Activity:
Would you please repeat, word for word, only the lines from the one holding "Where should I" through the one holding "Uncheck Connettiti automaticamente" in the material below, without the pictures?

Supplied information:
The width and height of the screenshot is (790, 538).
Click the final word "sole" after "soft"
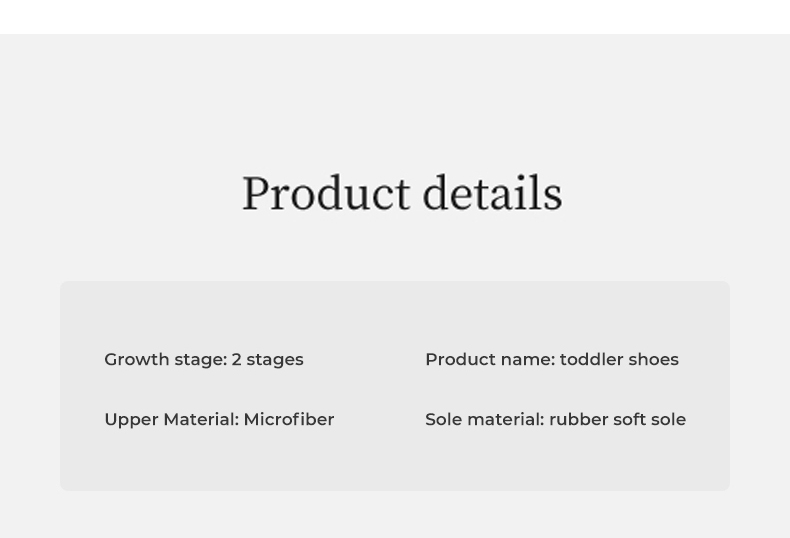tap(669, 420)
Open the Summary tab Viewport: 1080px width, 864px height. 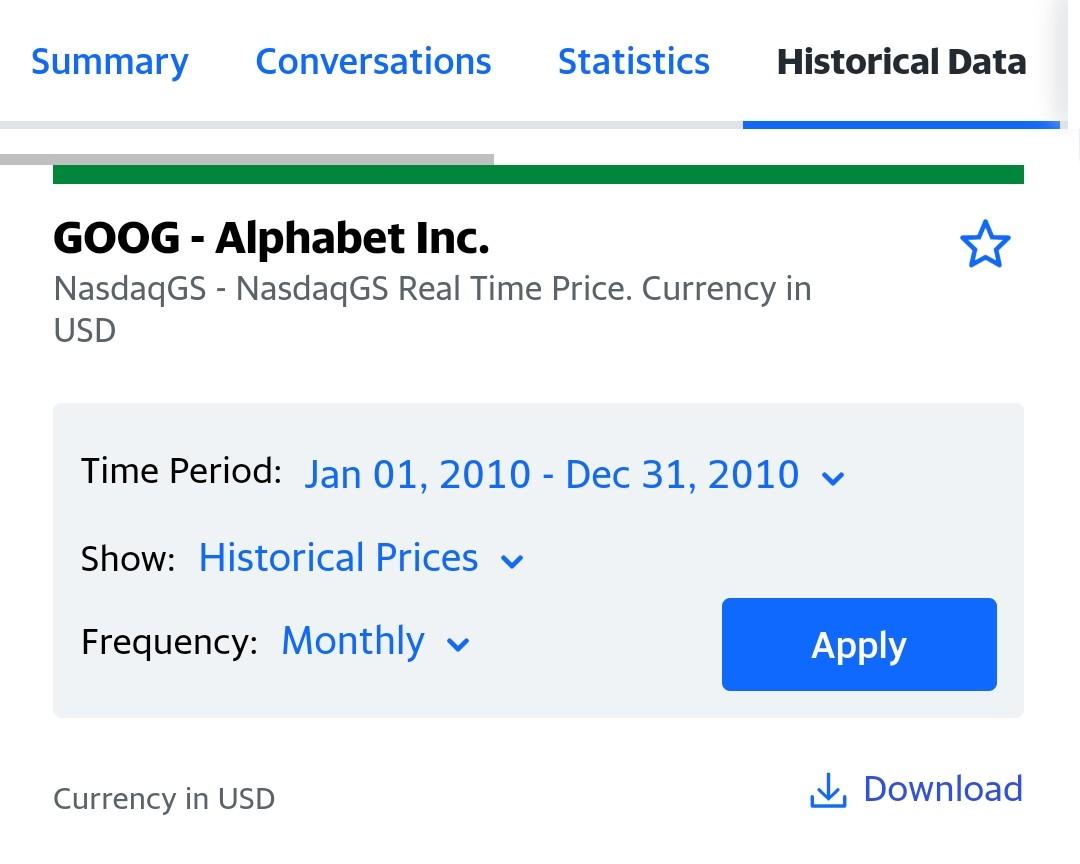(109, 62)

==

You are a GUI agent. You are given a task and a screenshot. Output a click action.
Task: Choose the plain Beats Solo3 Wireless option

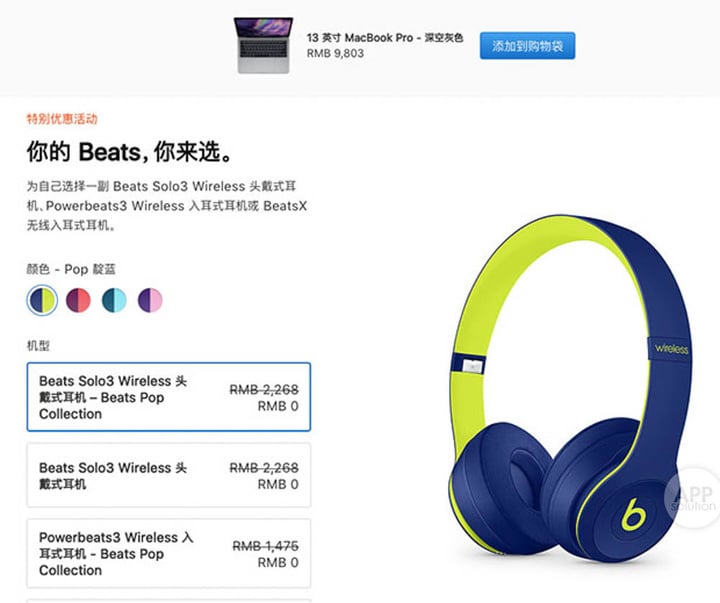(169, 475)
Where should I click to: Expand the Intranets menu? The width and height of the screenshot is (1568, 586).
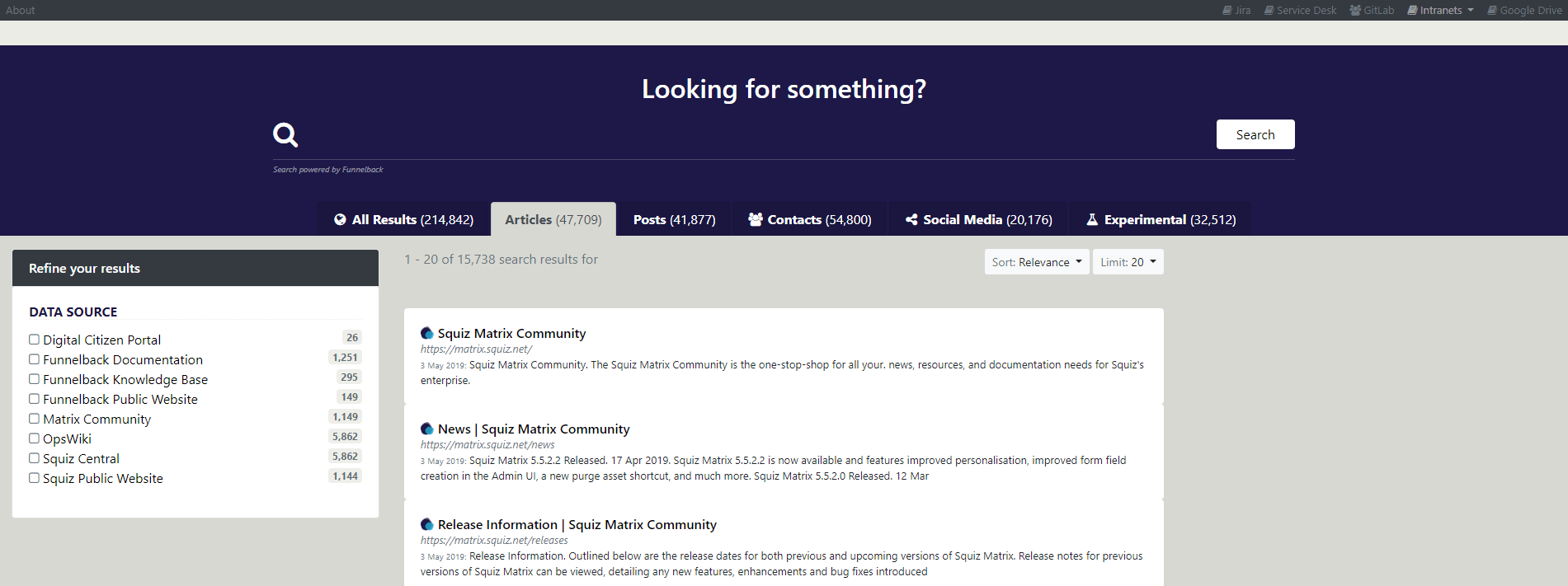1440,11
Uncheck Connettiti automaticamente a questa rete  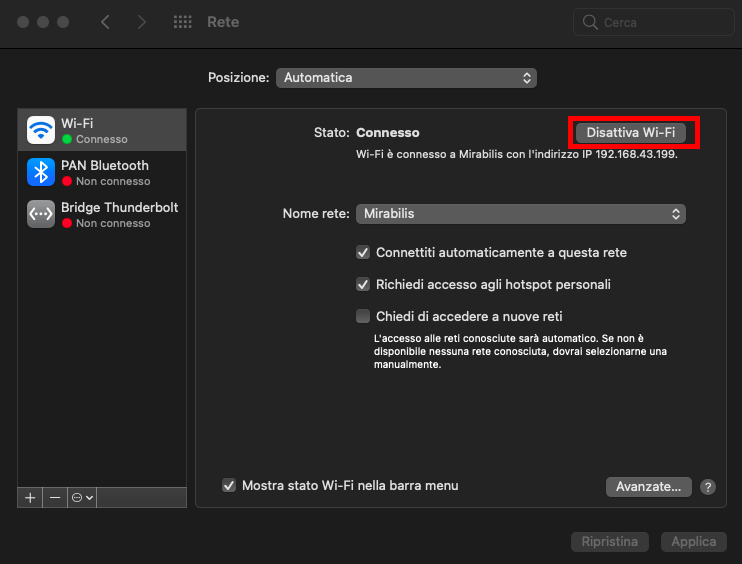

---

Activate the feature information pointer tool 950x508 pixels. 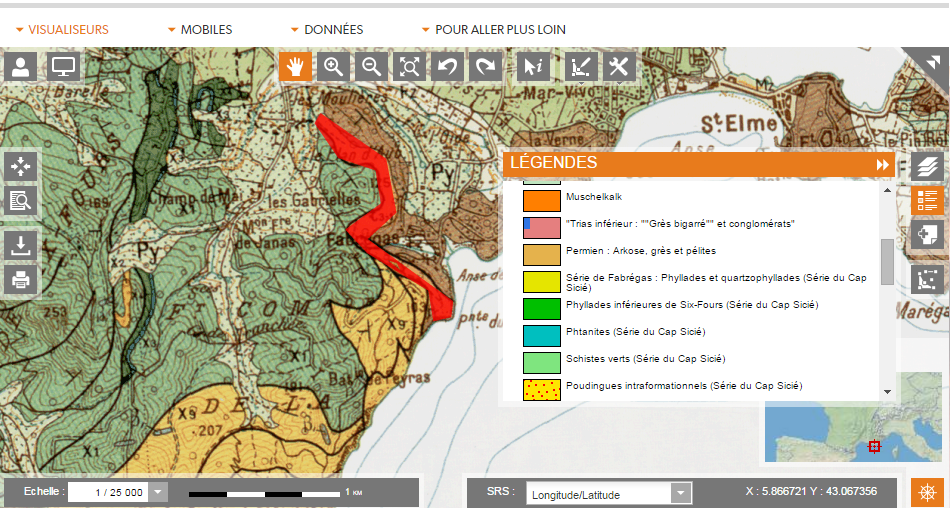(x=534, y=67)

Your response:
Where should I click to: Expand the Intranets menu? The width and height of the screenshot is (1568, 586).
1440,11
Uncheck Connettiti automaticamente a questa rete  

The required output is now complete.